On September 7, 2022, the Municipality of Ourique publicly disclosed a ransomware attack targeting its computer systems via an announcement on its official Facebook page. The attack disrupted municipal operations, forcing the town hall to limit certain public services while maintaining conditional functionality for others. Upon detecting the incident, municipal authorities immediately activated response protocols to investigate the breach and filed a formal criminal complaint with Portugal’s Judicial Police. Initial audits conducted by the municipality revealed no evidence of unauthorized access to databases within the compromised systems. The City Council emphasized that the attack did not affect databases containing municipal records but acknowledged operational disruptions impacting service delivery. No threat actor claimed responsibility for the attack at the time of disclosure, and municipal officials did not reference any ransom demands or negotiations in their public statements.

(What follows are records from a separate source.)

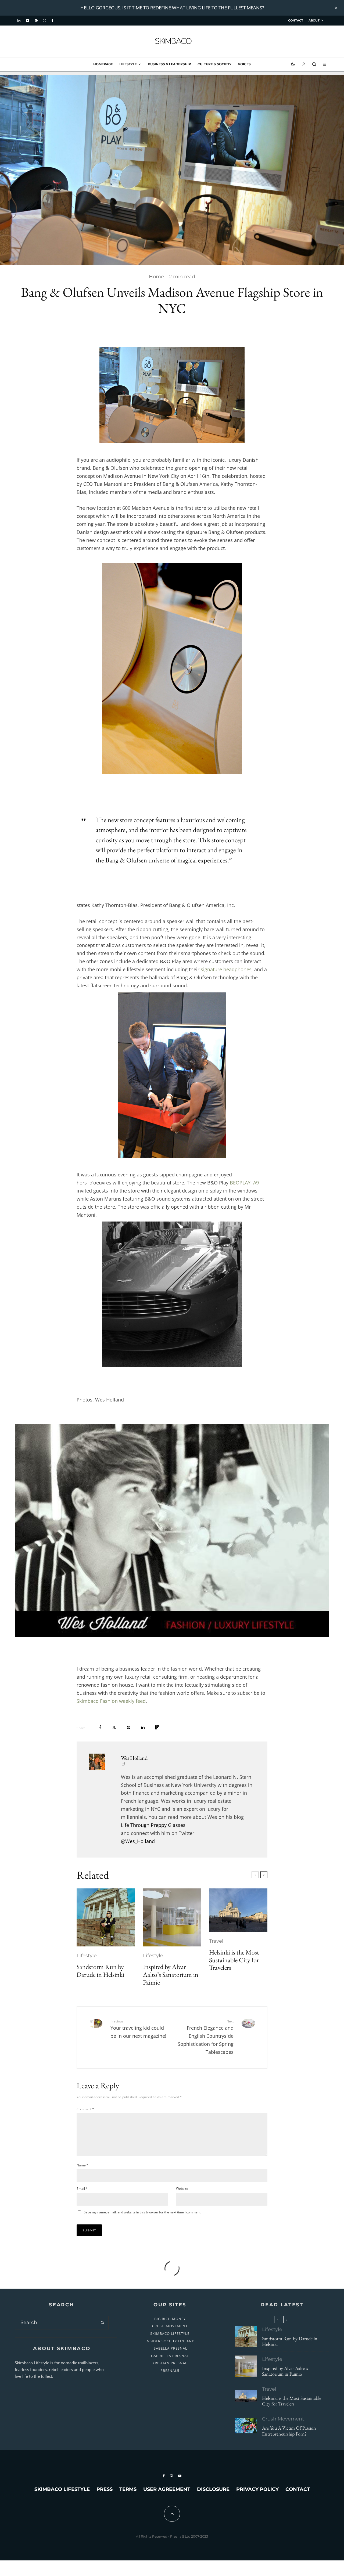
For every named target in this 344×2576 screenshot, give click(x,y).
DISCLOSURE (213, 2489)
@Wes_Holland (138, 1841)
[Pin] (128, 1727)
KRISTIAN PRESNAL (169, 2363)
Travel (216, 1941)
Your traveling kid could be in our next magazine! (138, 2029)
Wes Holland (134, 1757)
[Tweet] (114, 1727)
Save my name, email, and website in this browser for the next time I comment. (142, 2212)
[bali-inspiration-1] (246, 2425)
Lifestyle (128, 64)
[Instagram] (44, 20)
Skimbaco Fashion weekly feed (111, 1701)
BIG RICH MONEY (170, 2318)
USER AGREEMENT (166, 2489)
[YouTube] (27, 20)
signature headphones (226, 969)
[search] (102, 2322)
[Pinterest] (36, 20)
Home (156, 277)
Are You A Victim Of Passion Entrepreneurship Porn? (289, 2431)
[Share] (100, 1727)
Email (82, 2188)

The Municipality of Ourique issued a public apology for service interruptions and expressed gratitude for residents’ understanding during the incident response. Technical assessments remained ongoing as of the disclosure date, with authorities continuing to evaluate the full scope of system compromises. The ransomware attack occurred amid broader cyber threats targeting Portuguese public institutions, though no explicit link to other contemporaneous incidents was established. Municipal services operated under restricted capacity for an unspecified duration following the attack. No additional updates regarding data exfiltration, financial impacts, or recovery timelines were provided in the initial announcement or subsequent public communications reviewed in the source material.